**Your objective**:
From the line containing "This screenshot has" through the last line of the entries below, print each line exactly. Pictures stay out.

*** Given data

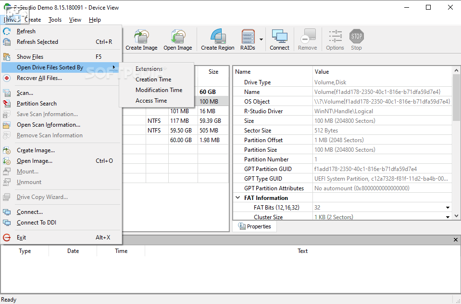Screen dimensions: 461x304
Task: Click the Stop toolbar icon
Action: click(356, 40)
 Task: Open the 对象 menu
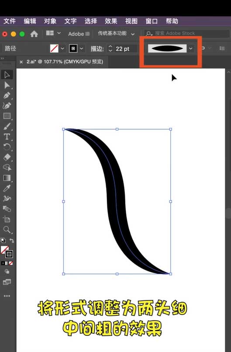coord(50,21)
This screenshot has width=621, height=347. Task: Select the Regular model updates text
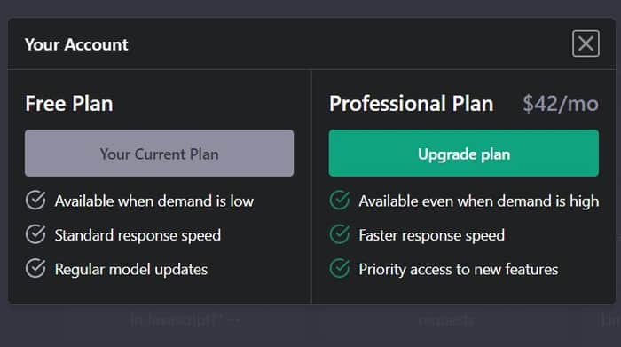(131, 270)
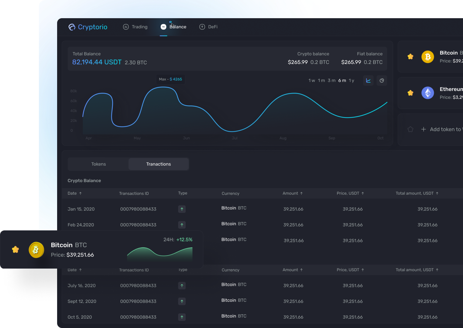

******

**Solution to this task**:
This screenshot has width=621, height=347. Task: Select the Regular model updates text
(131, 270)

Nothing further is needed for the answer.